Problem:
Look for the line with "1052x925 pixels. At" in the entries below, then extract that line and all lines after it exactly, with pictures left out.

* * * * *

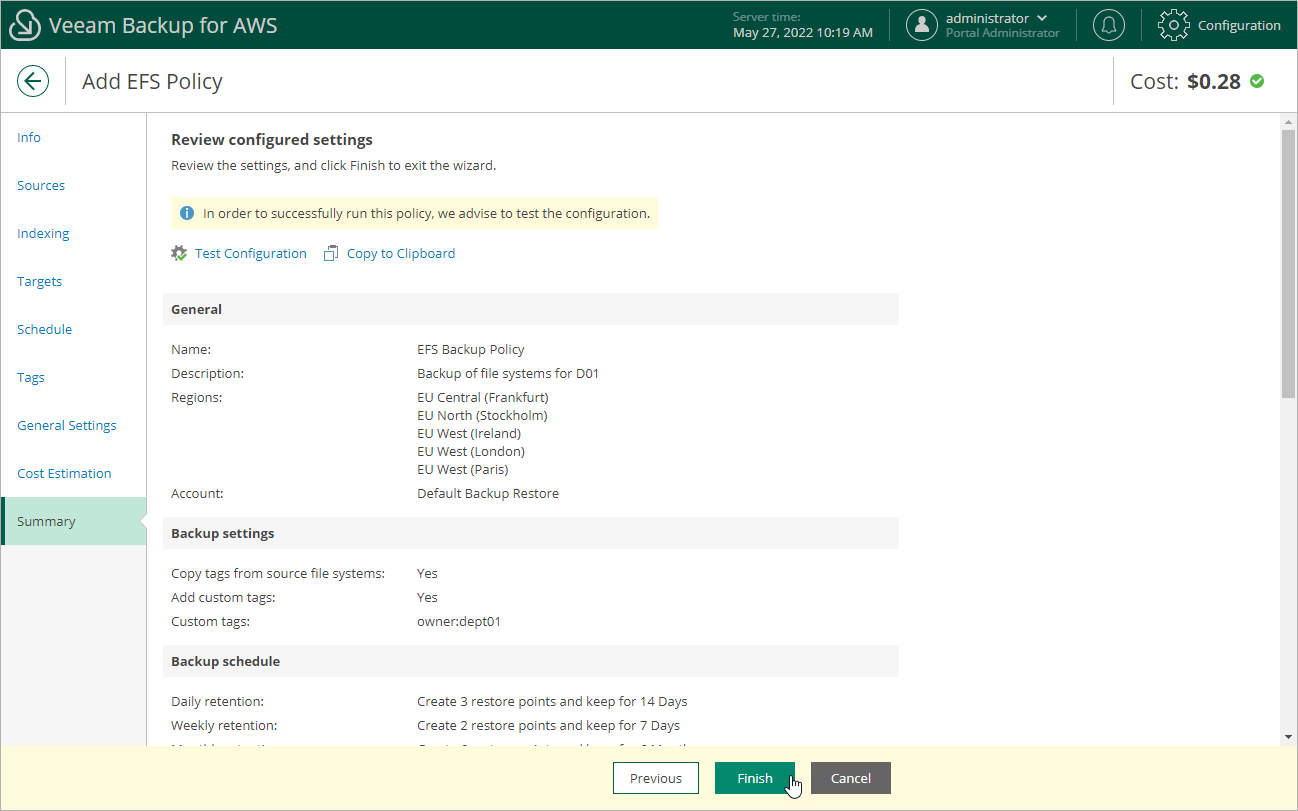Open the General Settings step
Image resolution: width=1298 pixels, height=811 pixels.
66,425
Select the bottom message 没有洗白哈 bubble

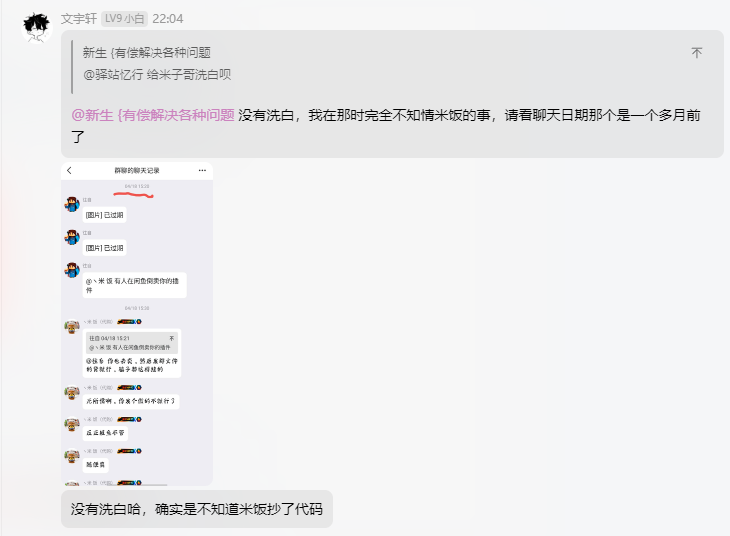tap(196, 510)
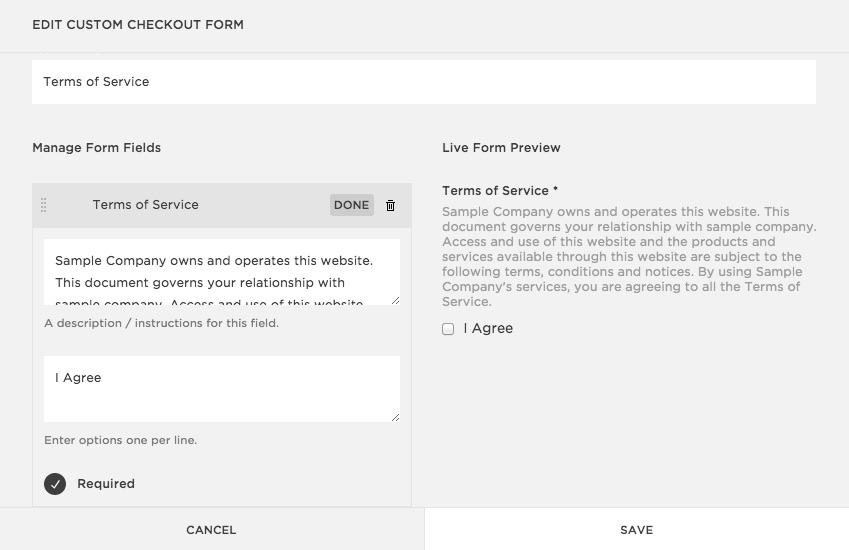Save the custom checkout form
This screenshot has width=849, height=550.
636,530
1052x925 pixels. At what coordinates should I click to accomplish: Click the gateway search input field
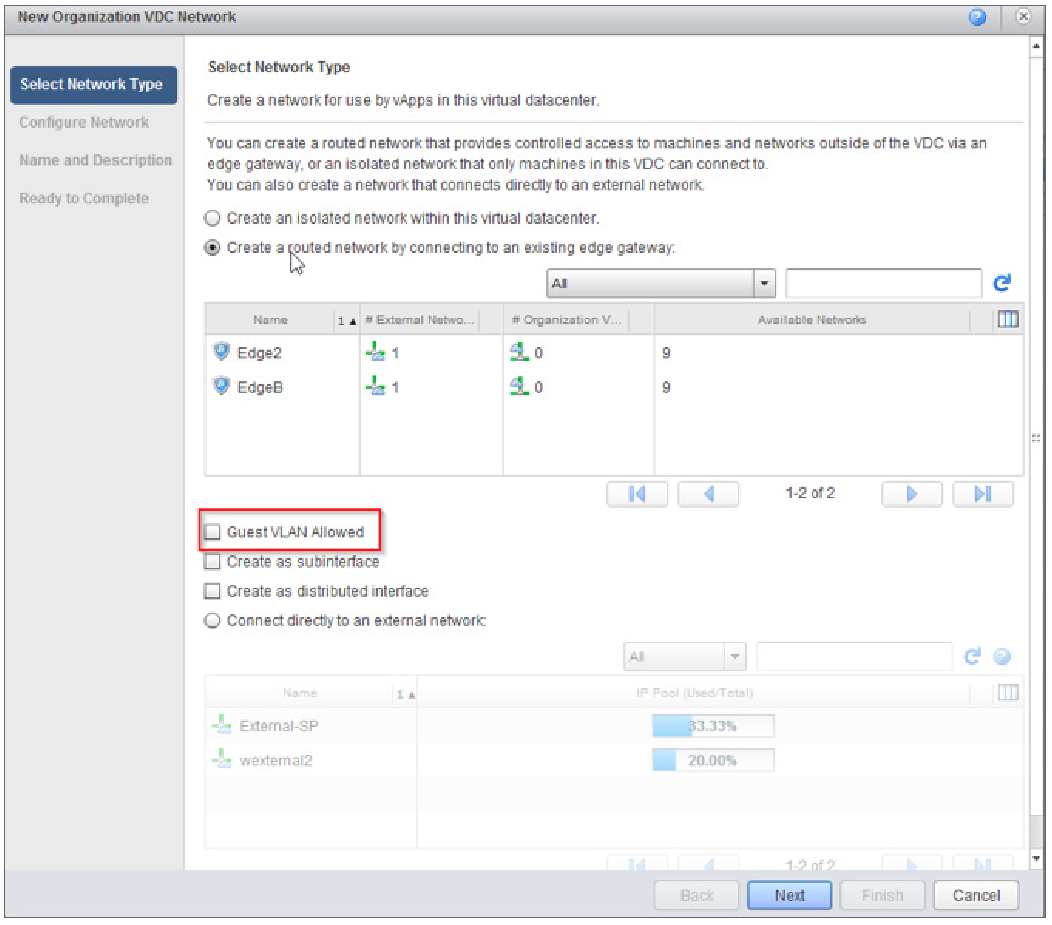884,283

* * * * *

Output:
1052x925 pixels. At what coordinates should I click to accomplish: Click the gateway search input field
884,283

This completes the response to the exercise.